= Pixel coordinate grounding data =

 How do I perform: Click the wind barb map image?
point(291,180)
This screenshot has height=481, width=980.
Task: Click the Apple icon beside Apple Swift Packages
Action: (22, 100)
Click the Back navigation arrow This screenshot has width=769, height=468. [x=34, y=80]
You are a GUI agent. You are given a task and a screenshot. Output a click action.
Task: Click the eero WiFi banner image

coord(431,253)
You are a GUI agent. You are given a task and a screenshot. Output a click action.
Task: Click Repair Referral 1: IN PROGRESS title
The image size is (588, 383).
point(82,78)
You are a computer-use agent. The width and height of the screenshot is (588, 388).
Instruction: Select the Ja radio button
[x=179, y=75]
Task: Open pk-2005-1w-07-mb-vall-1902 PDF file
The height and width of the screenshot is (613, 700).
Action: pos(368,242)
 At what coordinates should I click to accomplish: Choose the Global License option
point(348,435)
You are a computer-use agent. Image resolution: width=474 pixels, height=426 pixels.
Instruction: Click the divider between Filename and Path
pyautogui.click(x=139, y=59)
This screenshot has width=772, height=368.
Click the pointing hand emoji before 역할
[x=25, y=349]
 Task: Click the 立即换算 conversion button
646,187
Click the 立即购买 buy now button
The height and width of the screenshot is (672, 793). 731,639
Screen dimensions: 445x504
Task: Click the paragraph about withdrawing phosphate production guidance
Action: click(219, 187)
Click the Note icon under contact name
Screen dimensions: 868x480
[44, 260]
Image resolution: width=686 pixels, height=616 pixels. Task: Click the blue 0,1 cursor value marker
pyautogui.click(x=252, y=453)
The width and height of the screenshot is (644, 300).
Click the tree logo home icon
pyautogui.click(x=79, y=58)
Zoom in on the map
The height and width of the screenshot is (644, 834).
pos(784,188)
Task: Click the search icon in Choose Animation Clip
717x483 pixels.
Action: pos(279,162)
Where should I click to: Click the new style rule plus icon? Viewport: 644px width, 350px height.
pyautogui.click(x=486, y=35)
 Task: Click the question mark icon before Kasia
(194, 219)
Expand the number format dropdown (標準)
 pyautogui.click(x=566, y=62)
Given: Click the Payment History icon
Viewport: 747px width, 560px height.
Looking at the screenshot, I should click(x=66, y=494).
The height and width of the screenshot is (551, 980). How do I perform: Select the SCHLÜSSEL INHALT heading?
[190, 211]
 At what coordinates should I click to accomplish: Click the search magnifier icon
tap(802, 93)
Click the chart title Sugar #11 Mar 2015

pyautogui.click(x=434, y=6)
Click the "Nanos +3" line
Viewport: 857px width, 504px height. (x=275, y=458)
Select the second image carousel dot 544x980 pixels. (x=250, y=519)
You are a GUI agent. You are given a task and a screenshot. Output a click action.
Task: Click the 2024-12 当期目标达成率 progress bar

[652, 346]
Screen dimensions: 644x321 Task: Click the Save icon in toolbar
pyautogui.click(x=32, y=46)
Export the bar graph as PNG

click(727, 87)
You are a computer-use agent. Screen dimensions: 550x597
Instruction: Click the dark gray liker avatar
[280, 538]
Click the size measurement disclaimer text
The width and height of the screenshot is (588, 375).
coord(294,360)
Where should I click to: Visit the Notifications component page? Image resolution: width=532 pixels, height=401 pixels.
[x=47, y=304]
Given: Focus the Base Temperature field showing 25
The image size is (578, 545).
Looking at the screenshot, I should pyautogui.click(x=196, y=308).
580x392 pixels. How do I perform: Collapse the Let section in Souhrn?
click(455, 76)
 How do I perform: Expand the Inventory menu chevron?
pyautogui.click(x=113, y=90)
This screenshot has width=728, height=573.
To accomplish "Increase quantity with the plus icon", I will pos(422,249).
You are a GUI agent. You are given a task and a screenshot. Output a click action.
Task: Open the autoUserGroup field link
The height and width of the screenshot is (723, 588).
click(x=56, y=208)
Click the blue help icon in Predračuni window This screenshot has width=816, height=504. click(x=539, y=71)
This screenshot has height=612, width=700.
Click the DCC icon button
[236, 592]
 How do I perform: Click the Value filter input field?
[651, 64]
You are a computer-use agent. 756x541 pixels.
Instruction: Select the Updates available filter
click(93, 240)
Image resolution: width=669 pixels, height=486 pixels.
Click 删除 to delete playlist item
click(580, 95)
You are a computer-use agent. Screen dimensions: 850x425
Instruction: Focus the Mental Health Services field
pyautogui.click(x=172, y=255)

= About this exercise =
Begin at the line that has "Instruction: Click the dark gray liker avatar" in the entries above; stop after the line that has "Task: Open the autoUserGroup field link". Transcribe exactly those lines and no others.

= Completed task =
Instruction: Click the dark gray liker avatar
[280, 538]
Click the size measurement disclaimer text
The width and height of the screenshot is (588, 375).
coord(294,360)
Where should I click to: Visit the Notifications component page? Image resolution: width=532 pixels, height=401 pixels.
[x=47, y=304]
Given: Focus the Base Temperature field showing 25
The image size is (578, 545).
Looking at the screenshot, I should pyautogui.click(x=196, y=308).
580x392 pixels. How do I perform: Collapse the Let section in Souhrn?
click(455, 76)
 How do I perform: Expand the Inventory menu chevron?
pyautogui.click(x=113, y=90)
This screenshot has width=728, height=573.
To accomplish "Increase quantity with the plus icon", I will pos(422,249).
You are a GUI agent. You are given a task and a screenshot. Output a click action.
Task: Open the autoUserGroup field link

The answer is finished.